Teaching LLM to Reason: Reinforcement Learning from Algorithmic Problems without Code
This addresses the issue of overfitting in LLM reasoning training for researchers and practitioners, offering an incremental improvement over existing methods.
The paper tackles the problem of improving LLM reasoning by reducing overfitting to algorithmic patterns in code-based training, proposing TeaR, which uses curated data and reinforcement learning to guide reasoning paths, resulting in performance improvements such as 35.9% on Qwen2.5-7B and 5.9% on R1-Distilled-7B across 17 benchmarks.

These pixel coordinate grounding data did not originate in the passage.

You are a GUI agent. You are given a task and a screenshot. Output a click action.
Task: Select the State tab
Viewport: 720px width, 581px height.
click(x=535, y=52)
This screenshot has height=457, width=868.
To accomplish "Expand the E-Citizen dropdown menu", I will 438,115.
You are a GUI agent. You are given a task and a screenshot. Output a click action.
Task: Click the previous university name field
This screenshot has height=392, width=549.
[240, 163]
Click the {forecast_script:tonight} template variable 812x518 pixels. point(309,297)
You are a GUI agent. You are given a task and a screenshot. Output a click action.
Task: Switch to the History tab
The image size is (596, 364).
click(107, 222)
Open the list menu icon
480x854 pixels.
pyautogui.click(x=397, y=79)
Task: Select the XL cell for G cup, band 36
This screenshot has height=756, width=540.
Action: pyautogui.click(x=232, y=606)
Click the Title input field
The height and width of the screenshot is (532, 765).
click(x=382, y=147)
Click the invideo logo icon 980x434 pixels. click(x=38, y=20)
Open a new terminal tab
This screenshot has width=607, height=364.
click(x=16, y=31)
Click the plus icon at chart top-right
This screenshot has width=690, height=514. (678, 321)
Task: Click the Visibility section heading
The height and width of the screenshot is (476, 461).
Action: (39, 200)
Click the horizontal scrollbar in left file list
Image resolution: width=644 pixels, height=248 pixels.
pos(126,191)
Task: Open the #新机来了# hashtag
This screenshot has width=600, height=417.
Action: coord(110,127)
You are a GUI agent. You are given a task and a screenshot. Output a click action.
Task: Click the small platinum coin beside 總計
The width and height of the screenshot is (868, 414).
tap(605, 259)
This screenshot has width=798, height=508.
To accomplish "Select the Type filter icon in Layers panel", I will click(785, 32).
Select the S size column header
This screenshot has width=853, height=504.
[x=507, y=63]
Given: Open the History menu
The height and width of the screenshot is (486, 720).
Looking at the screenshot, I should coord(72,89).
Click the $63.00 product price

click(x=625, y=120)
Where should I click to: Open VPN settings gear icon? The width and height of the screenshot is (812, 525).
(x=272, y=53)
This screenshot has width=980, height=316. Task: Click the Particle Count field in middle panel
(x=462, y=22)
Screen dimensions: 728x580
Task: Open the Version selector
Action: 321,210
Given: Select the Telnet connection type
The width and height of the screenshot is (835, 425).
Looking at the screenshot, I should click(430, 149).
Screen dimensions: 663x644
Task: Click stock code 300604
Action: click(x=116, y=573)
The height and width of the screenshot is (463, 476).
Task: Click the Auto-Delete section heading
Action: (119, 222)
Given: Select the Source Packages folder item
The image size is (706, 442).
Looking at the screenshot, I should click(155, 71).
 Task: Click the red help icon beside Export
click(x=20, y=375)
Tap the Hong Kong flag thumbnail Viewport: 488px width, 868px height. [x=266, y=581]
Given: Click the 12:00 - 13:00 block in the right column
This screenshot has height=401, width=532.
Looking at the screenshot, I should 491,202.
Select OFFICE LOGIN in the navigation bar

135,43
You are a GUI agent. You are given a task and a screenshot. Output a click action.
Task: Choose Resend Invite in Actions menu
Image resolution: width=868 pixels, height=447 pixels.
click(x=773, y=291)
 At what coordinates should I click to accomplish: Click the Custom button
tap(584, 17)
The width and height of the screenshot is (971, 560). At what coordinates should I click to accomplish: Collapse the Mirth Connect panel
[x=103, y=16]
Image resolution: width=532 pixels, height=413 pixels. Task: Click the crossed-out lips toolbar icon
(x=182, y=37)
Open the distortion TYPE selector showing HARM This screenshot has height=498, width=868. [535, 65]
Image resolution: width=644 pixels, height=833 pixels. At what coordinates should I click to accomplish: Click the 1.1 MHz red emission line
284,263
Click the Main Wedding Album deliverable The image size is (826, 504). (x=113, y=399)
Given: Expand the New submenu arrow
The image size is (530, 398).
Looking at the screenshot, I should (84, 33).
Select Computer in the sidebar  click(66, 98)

Enhancing reasoning capabilities remains a central focus in the LLM reasearch community. A promising direction involves requiring models to simulate code execution step-by-step to derive outputs for given inputs. However, as code is often designed for large-scale systems, direct application leads to over-reliance on complex data structures and algorithms, even for simple cases, resulting in overfitting to algorithmic patterns rather than core reasoning structures. To address this, we propose TeaR, which aims at teaching LLMs to reason better. TeaR leverages careful data curation and reinforcement learning to guide models in discovering optimal reasoning paths through code-related tasks, thereby improving general reasoning abilities. We conduct extensive experiments using two base models and three long-CoT distillation models, with model sizes ranging from 1.5 billion to 32 billion parameters, and across 17 benchmarks spanning Math, Knowledge, Code, and Logical Reasoning. The results consistently show significant performance improvements. Notably, TeaR achieves a 35.9% improvement on Qwen2.5-7B and 5.9% on R1-Distilled-7B.